Finally, we note that the intriguing generalization phenomena in deep learning were observed in kernel methods as well 

Belkin et al. (2018). The analysis in the current paper is also related to a kernel from the ReLU activation (c.f. Equation (3)).

2 Related Work

In this section we survey previous works on optimization and generalization aspects of neural networks.

Optimization.

Many papers tried to characterize geometric landscapes of objective functions (Safran & Shamir, 2017; Zhou & Liang, 2017; Freeman & Bruna, 2016; Hardt & Ma, 2016; Nguyen & Hein, 2017; Kawaguchi, 2016; Venturi et al., 2018; Soudry & Carmon, 2016; Du & Lee, 2018; Soltanolkotabi et al., 2018; Haeffele & Vidal, 2015). The hope is to leverage recent advance in first-order algorithms (Ge et al., 2015; Lee et al., 2016; Jin et al., 2017) which showed that if the landscape satisfies (1) all local minima are global and (2) all saddle points are strict (i.e., there exists a negative curvature), then first-order methods can escape all saddle points and find a global minimum. Unfortunately, these desired properties do not hold even for simple non-linear shallow neural networks (Yun et al., 2018) or 3-layer linear neural networks (Kawaguchi, 2016).

Another approach is to directly analyze trajectory of the optimization method and to show convergence to global minimum. A series of papers made strong assumptions on input distribution as well as realizability of labels, and showed global convergence of (stochastic) gradient descent for some shallow neural networks 

(Tian, 2017; Soltanolkotabi, 2017; Brutzkus & Globerson, 2017; Du et al., 2017a, b; Li & Yuan, 2017). Some local convergence results have also been proved (Zhong et al., 2017; Zhang et al., 2018). However, these assumptions are not satisfied in practice.

For two-layer neural networks, a line of papers used mean field analysis to establish that for infinitely wide neural networks, the empirical distribution of the neural network parameters can be described as a Wasserstein gradient flow (Mei et al., 2018; Chizat & Bach, 2018a; Sirignano & Spiliopoulos, 2018; Rotskoff & Vanden-Eijnden, 2018; Wei et al., 2018). However, it is unclear whether this framework can explain the behavior of first-order methods on finite-size neural networks.

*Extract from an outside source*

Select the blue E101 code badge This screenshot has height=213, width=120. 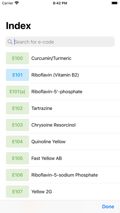(x=17, y=75)
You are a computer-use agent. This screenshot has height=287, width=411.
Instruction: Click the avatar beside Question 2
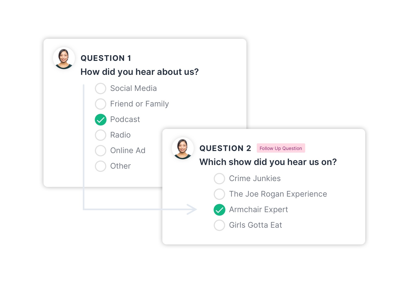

Recent breakthroughs were made in understanding optimization of overparameterized neural networks through the trajectory-based approach. They proved global polynomial time convergence of (stochastic) gradient descent on non-linear neural networks for minimizing empirical risk. Their proof techniques can be roughly classified into two categories.

Li & Liang (2018); Allen-Zhu et al. (2018b); Zou et al. (2018) analyzed the trajectory of parameters and showed that on the trajectory, the objective function satisfies certain gradient dominance property. On the other hand, Du et al. (2018a, c) analyzed the trajectory of network predictions on training samples and showed that it enjoys a strongly-convex-like property.

Generalization.

It is well known that the VC-dimension of neural networks is at least linear in the number of parameters (Bartlett et al., 2017b), and therefore classical VC theory cannot explain the generalization ability of modern neural networks with more parameters than training samples. Researchers have proposed norm-based generalization bounds (Bartlett & Mendelson, 2002; Bartlett et al., 2017a; Neyshabur et al., 2015, 2017, 2019; Konstantinos et al., 2017; Golowich et al., 2017; Li et al., 2018a) and compression-based bounds (Arora et al., 2018). Dziugaite & Roy (2017); Zhou et al. (2019)

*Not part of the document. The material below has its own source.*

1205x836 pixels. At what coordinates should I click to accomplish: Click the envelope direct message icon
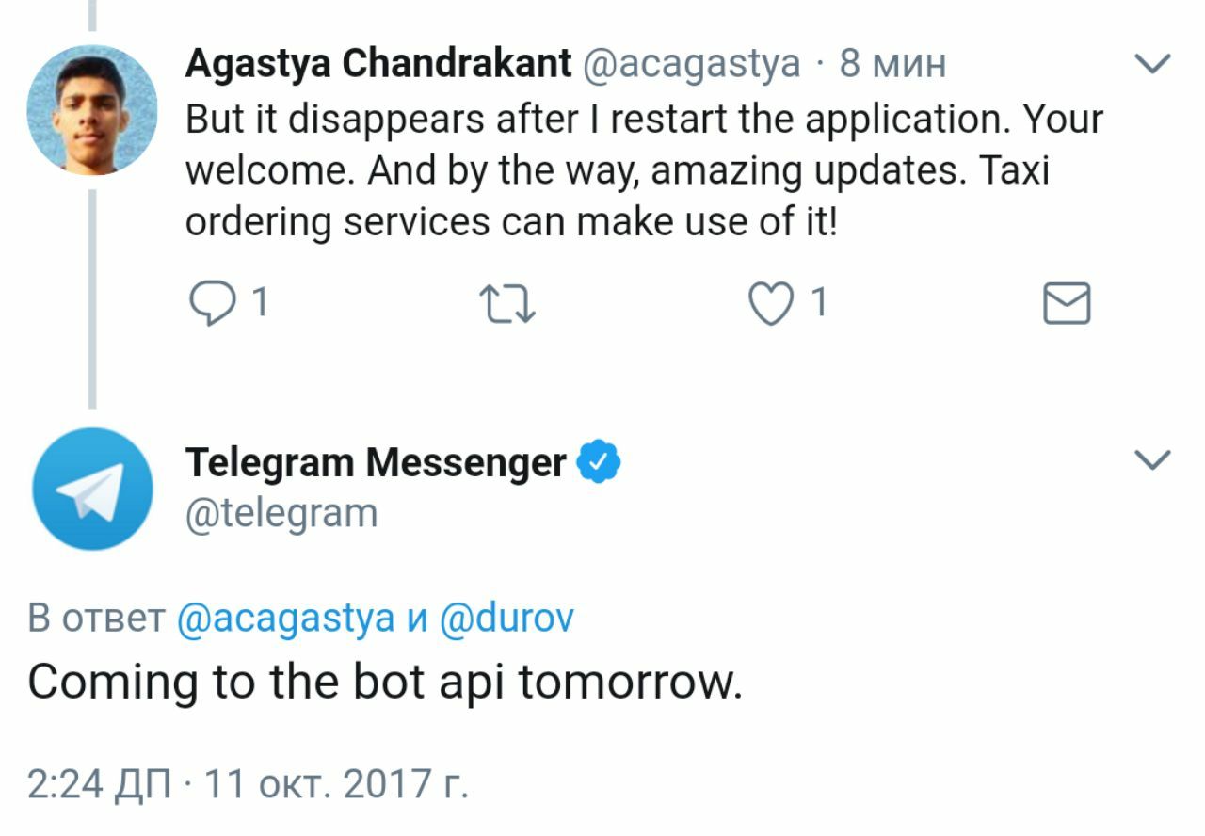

used the PAC-Bayes approach to compute non-vacuous generalization bounds for MNIST and ImageNet, respectively. All these bounds are

posterior in nature – they depend on certain properties of the trained neural networks. Therefore, one has to finish training a neural network to know whether it can generalize. Comparing with these results, our generalization bound only depends on training data and can be calculated without actually training the neural network.

Another line of work assumed the existence of a true model, and showed that the (regularized) empirical risk minimizer has good generalization with sample complexity that depends on the true model (Du et al., 2018b; Ma et al., 2018; Imaizumi & Fukumizu, 2018). These papers ignored the difficulty of optimization, while we are able to prove generalization of the solution found by gradient descent. Furthermore, our generic generalization bound does not assume the existence of any true model.

Our paper is closely related to (Allen-Zhu et al., 2018a) which showed that two-layer overparametrized neural networks trained by randomly initialized stochastic gradient descent can learn a class of infinite-order smooth functions. In contrast, our generalization bound depends on a data-dependent complexity measure that can be computed for any dataset, without assuming any ground-truth model. As a consequence of our generic bound, we also show that two-layer neural networks can learn a class of infinite-order smooth functions, with a less strict requirement for smoothness. Furthermore, our bound is completely independent of the number of hidden units, while there is a poly-logarithmic dependence in Allen-Zhu et al. (2018a). Allen-Zhu et al. (2018a) also studied the generalization performance of three-layer neural networks.

Lastly, our work is related to kernel methods, especially recent discoveries of the connection between deep learning and kernels (Jacot et al., 2018; Chizat & Bach, 2018b; Daniely, 2017). Our analysis utilized several properties of a related kernel from the ReLU activation (c.f. Equation (3)).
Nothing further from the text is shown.